San Francisco ran up 537 yards to Miami’s 314 and also had a significant edge in first downs (31 to 19). The 49ers ran a well-balanced attack, gaining 211 yards on the ground and 331 through the air. Meanwhile, the Dolphins, with a suspect running game to begin with, were held to just 25 yards rushing. Marino was sacked four times, especially notable since the quarterback had suffered only 13 sacks during the entire regular season.
Joe Montana, the game’s MVP, completed 24 of 35 passes for 331 yards with three touchdowns and no interceptions, and also ran five times for 59 yards and a TD. Wendell Tyler led the rushers with 65 yards on 13 carries, catching four passes for 70 yards as well, while Roger Craig (pictured at right) gained 58 yards on 15 attempts and in addition had 7 pass receptions for another 77 yards, both team-leading figures to go with his three TDs. Dwight Clark also gained 77 yards on his 6 catches.

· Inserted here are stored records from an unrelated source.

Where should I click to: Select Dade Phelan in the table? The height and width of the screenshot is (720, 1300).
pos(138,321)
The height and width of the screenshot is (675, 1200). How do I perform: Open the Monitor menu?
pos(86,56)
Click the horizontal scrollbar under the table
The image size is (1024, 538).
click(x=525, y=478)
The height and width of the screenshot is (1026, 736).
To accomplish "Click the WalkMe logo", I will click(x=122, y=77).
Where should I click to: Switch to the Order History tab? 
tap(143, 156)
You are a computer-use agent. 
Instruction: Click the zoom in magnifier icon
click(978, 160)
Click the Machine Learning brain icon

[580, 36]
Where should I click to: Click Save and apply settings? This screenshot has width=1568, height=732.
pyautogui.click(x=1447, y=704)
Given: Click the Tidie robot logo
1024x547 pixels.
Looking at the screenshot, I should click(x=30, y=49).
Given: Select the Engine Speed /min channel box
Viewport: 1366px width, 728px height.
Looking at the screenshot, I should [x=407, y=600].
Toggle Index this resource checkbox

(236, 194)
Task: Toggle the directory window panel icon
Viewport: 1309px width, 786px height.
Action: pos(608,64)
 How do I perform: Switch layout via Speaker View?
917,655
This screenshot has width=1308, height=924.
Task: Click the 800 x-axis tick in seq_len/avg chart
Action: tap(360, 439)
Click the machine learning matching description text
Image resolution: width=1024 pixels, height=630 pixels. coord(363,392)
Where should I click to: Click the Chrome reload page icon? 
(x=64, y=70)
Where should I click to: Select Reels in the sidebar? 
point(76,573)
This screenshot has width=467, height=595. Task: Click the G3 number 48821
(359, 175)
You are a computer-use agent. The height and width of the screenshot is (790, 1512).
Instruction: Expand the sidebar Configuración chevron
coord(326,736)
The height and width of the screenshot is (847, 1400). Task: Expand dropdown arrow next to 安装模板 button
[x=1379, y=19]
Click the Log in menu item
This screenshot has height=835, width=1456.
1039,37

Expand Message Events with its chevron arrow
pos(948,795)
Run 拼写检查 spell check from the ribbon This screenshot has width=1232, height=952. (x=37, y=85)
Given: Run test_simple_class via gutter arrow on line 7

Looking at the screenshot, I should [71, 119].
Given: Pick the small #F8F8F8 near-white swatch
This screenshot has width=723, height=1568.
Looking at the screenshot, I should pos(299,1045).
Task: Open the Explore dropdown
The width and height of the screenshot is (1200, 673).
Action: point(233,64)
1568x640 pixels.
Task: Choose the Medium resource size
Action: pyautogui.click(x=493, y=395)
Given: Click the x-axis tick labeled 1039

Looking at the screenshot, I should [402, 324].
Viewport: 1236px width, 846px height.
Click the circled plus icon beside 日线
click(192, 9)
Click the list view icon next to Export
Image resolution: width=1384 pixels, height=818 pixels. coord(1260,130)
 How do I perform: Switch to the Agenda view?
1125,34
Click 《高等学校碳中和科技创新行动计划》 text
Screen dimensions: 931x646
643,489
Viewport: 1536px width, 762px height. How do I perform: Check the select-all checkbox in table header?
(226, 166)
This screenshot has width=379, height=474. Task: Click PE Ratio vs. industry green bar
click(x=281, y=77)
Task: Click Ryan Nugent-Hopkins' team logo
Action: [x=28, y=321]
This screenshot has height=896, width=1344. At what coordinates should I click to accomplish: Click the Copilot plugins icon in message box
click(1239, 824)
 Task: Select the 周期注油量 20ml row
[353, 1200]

For Miami, Dan Marino threw 50 passes and completed 29 of them for 318 yards with a TD and two interceptions. Tony Nathan caught 10 passes, for 83 yards, to lead the club both in receptions and rushing - albeit with just 18 yards on five attempts. Mark Clayton gained 92 yards on 6 catches, and TE Joe Rose contributed 6 receptions for 73 yards. Mark Duper was held to just one catch for 11 yards.
“Montana is the guy who made it go for them,” said Don Shula afterward. “He beat everything we put against him. Whenever they needed him to, he wiggled loose and kept them going.”
Montana spoke in terms of the whole team’s effort. “All week, all we heard was ‘Miami, Miami, Miami’,” he said. “That motivated us. We felt we had more tools than Miami – passing, running, a great defense – and we wanted to prove it.”
Bill Walsh summed up by saying, “This is the best game we have played since I joined the 49ers. It was a great performance by a truly great team. This is one of the best teams of all time.”
For Walsh, Montana, and the 49ers, it was the second championship in four years, and they would win twice more before the conclusion of the decade (although Walsh had stepped aside as coach by the last one).
Dan Marino went on to play 17 seasons in the NFL, all with the Dolphins. Altogether, he passed for 61,361 yards and 420 touchdowns over the course of his Hall of Fame career. But he never again played in the Super Bowl.